Ryne decided to watch and write about a sequel he hadn't seen until SEQUEL SEPTEMBER came up - 2009's THE FINAL DESTINATION. Judging by his review, it seems Ryne and I share similar lackluster feelings on what is considered to be the weakest entry in the FINAL DESTINATION franchise. Even Death has its off days, I guess. Check out what Ryne has to say about THE FINAL DESTINATION. Thanks Ryne for helping out!
Despite the fact that adding the word "the" to the film's title should allude to the series' finale, it seems that ending this cash cow was not in the best interests of the filmmakers. Nor does "the" refer to The Final Destination as being the definitive film in the series; that should be apparent from the opening of the film, when all of the bad acting hits you like a slap in the face.
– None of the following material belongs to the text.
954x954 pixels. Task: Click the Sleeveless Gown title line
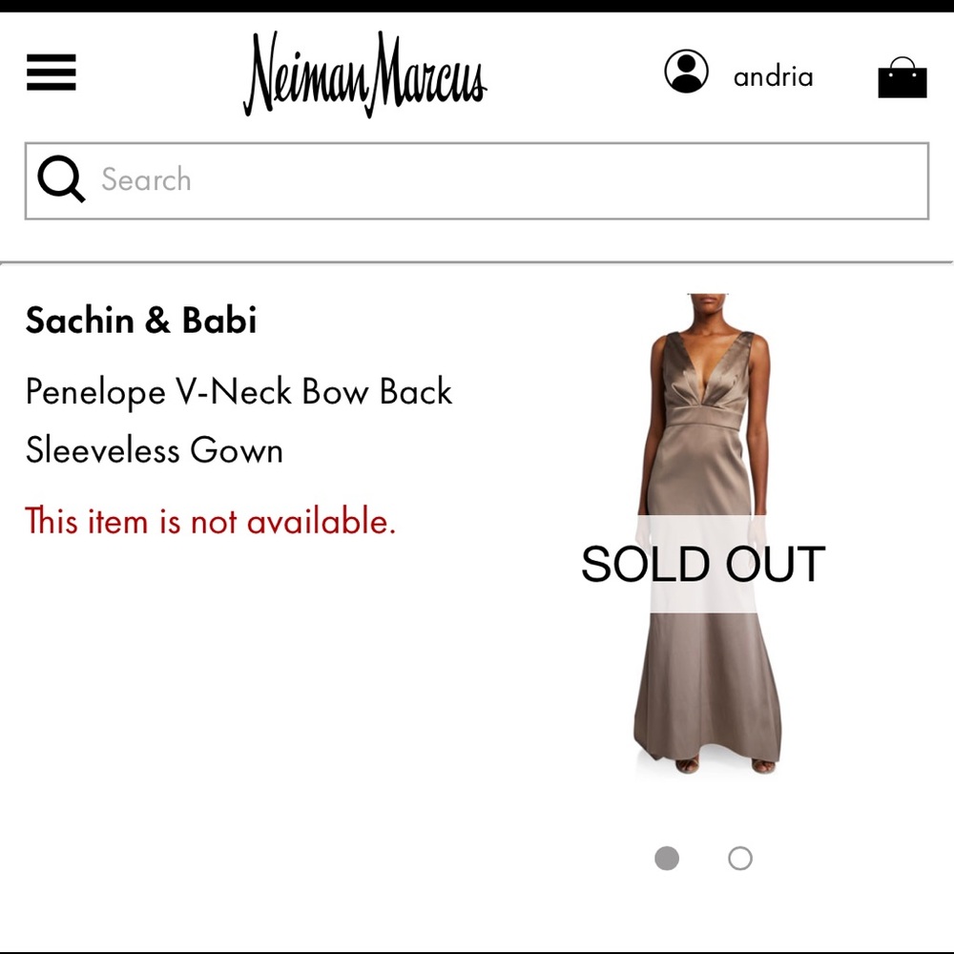pos(155,450)
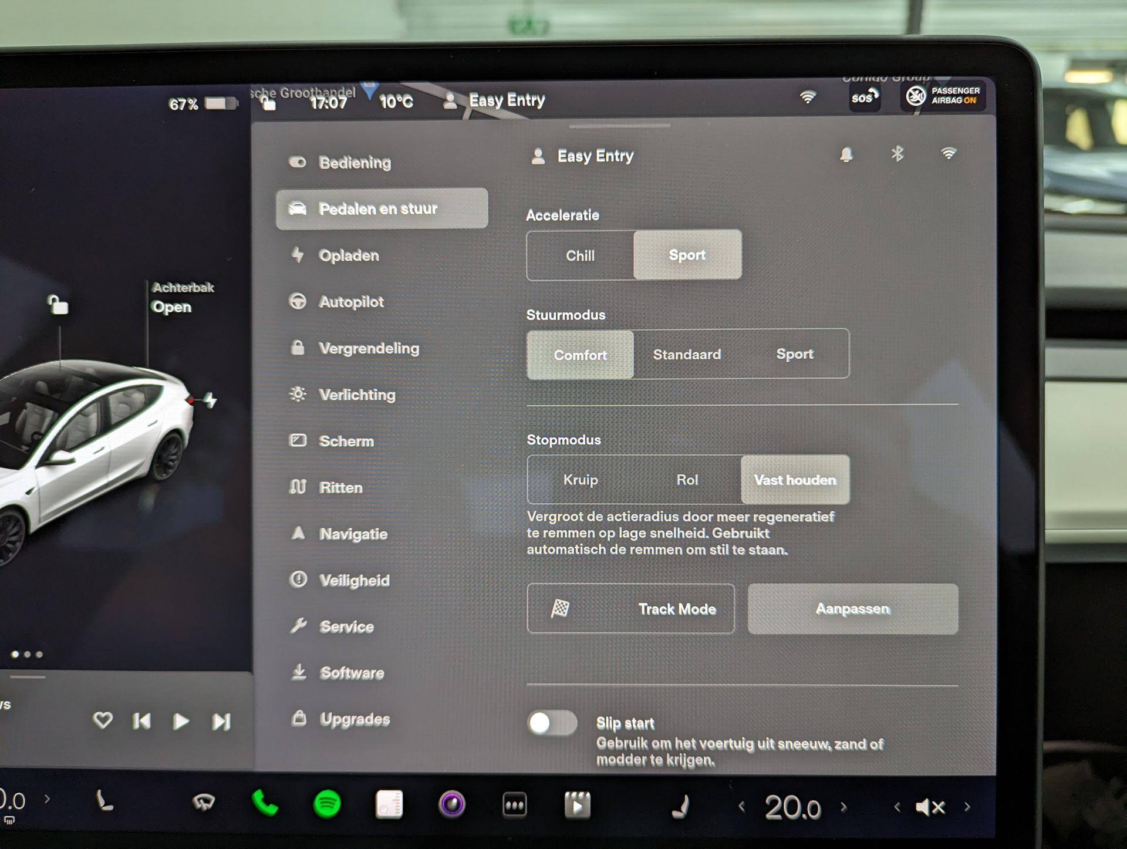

This fourth installment is a sequel in all of the ways that should kill off a successful set of films - it blatantly copies all of the elements that made the first couple of films work, except this time there's a greater sense of ridiculousness to everything.
The deaths are, as expected, gruesome and creative, new plays on the crazy accidents in life that can kill if one is in the right place at the right time. But unlike the other films in the series (at least the first two), The Final Destination has to work insanely hard to make these deaths seem realistic. Before, the deaths were scary because they were intricate but seemed reasonable; in The Final Destination, so many ridiculous factors have to work at the right time for these events to happen, and there's no reason to fear that these grisly accidents could ever happen in real life. The problem is that the filmmakers have to get more creative with each film; now they have to resort to showing incredibly happenstance events that combine for a deadly combination.
Even so, the film slacks off sometimes, like Mykelti Williamson's death. There's also the strange character personalities that refuse to believe the worst might happen, even after their lives have already been affected by crazy, unexplainable deaths. It's no wonder that these kids are targeted by death; it's Darwin's theory at work here, and if these people don't take the obvious clues given to them and try to stop their own deaths, then perhaps they're not worth saving.
What once was a creative series has now fizzled into films that simply retread the old ideas with new, grisly deaths. Unfortunately, those deaths barely make sense anymore; they're like watching Rube Goldberg devices, not like watching realistic accidents. There's a fifth film now, but when you think about it, there can always be more of these types of movies; there sure is a lot of work for Death with all of these stupid kids.